A las grandes ciudades les pasa como a los grandes hombres, que están atravesadas en la historia por una frontera invisible que separa la realidad de la imaginación. Por eso, Sevilla es un pasado cierto y es leyenda. Sevilla es marco de relatos inmortales, escenario vivo de magistrales óperas y origen de mitos que aún deambulan por nuestras calles. A Sevilla la han evocado grandes escritores y poetas de todas las épocas que consiguieron llevar su estampa, un rincón o un color, por todo el mundo, mucho antes de que el mundo de la imagen comenzara a invadir cualquier modo de comunicación humana.
Sevilla es leyenda. Leyendas que perduran gracias a los rincones, plazas y edificios capaces de susurrarnos al oído las historias que se encierran en los muros del Alcazar o en los paredones del convento de Santa Clara.
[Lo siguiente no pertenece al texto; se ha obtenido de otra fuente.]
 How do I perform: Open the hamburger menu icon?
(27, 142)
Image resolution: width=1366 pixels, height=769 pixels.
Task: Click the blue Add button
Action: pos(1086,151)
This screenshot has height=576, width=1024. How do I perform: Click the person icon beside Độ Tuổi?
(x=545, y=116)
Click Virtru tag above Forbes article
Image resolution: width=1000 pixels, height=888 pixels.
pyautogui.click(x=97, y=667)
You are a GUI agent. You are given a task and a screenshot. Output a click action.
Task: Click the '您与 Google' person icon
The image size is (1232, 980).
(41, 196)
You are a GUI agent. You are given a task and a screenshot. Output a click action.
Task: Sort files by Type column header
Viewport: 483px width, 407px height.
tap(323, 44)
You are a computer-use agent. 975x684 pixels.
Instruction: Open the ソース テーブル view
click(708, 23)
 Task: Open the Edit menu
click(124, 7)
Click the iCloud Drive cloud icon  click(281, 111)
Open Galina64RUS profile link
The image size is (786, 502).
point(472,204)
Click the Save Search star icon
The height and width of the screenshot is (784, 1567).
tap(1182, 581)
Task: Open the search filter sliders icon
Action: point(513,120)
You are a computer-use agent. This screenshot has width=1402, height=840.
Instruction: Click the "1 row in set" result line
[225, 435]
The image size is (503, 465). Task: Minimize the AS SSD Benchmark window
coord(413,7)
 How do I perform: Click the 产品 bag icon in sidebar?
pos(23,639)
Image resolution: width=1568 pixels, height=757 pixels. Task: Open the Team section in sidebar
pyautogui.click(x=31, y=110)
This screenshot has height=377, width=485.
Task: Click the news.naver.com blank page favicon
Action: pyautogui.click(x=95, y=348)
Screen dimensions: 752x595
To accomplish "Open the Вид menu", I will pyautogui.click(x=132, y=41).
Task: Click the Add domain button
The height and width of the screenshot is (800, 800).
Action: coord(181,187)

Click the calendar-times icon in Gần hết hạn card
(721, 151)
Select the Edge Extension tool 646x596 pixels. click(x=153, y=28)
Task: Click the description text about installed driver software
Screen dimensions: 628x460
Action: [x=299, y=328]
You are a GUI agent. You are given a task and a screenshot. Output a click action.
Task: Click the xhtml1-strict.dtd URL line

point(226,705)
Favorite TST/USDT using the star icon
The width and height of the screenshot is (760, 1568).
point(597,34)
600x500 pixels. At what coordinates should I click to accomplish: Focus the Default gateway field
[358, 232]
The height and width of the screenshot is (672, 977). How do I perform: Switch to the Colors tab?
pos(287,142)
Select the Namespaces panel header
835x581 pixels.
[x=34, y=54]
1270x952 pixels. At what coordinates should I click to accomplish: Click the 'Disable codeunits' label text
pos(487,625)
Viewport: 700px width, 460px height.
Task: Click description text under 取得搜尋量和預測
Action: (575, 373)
Balcones del barrio de Santa Cruz por los que podemos imaginar cómo salta Don Juan o fábricas que conservan el olor al tabaco que liaba Carmen.
Pero si un mes convierte a nuestra ciudad en un lugar sin fronteras en el tiempo y en el espacio, es este nostálgico mes de noviembre que ya ha terminado. Como escena, el camposanto sevillano de San Fernando y como personaje, el que fue capaz de crear al Cristo que se ubica en el epicentro y que en breve comenzará a ser restaurado, para preservar el patrimonio de la ciudad, pero sobre todo para guardar por siempre su leyenda. La leyenda del Cristo de las mieles, recreada así:
«Ahí, en la Alameda de Hércules, hay un niño que juega junto a los árboles con el barro que han dejado las lluvias del otoño. Está el niño en cuclillas y una señora, que pasaba altiva por su lado, se ha detenido a mirarlo. Unos metros más allá, suben mujeres por la calle de la Feria con ramos de claveles y de rosas en las manos camino del cementerio de San Fernando.
«Es noviembre, el mes de los difuntos, y esta calle se convierte en un paseo de recuerdos, de sentimientos, de nostalgia de la Sevilla que se fue, que se nos escapó como se va el agua entre los adoquines. Recorrerán las calles del cementerio hasta colocarse delante de la tumba de su ser amado para conversar y romper la distancia que hay entre la vida y la muerte; con un trapo limpiarán el polvo del nicho como si estuvieran secándole a su padre el sudor de la frente. Con un susurro le contará a su amada lo mucho que la echa de menos, cada que vez que suena su canción. Con una mirada le dará las gracias por todos aquellos momentos vividos y que ahora se antojan tan escasos, tan fugaces.
«En la Alameda, el niño se ha limpiado la nariz con el dorso de las manos y se ha quedado contemplando su obra, un pequeño muñeco de barro. Al verlo, lleno de churretes en la cara, la señora altiva que lo contemplaba, ha sonreído y le ha pedido que se suba a su carruaje. Corre el año 1860 y el pequeño Antonio Susillo sólo tiene cinco años. La Infanta Luisa Fernanda de Orleans, la señora altiva que lo observaba, ha encontrado en este niño a un pequeño prodigio y lo ha sacado de las calles, de los bajos suburbios de la Alameda, y lo ha instalado en Palacio, para que estudie, para que se forme, para que viaje por todo el mundo.
«Muchos años después, de regreso a Sevilla, le encargaron que modelara un Cristo crucificado para el cementerio. Antonio se acordó de cuando era niño y veía pasar a las mujeres hacia el cementerio, y aceptó el encargo. Cuando colocaron el cristo, ya modelado, en su pedestal, el escultor descubrió horrorizado que había esculpido las piernas al revés. Corrió despavorido, se encerró en su casa con alaridos de pena, de angustia, de desesperación. A la mañana siguiente, lo encontraron muerto de un disparo en la barbilla junto a las vías del tren. Como aquella vez, en cuclillas junto a un árbol de la Alameda, esta vez fue su propio Cristo quien lo llamó a su encuentro. Lo enterraron a sus pies y cuenta la leyenda que el Cristo, de alegría, lloró aquel año miel en cuanto llegó la primavera».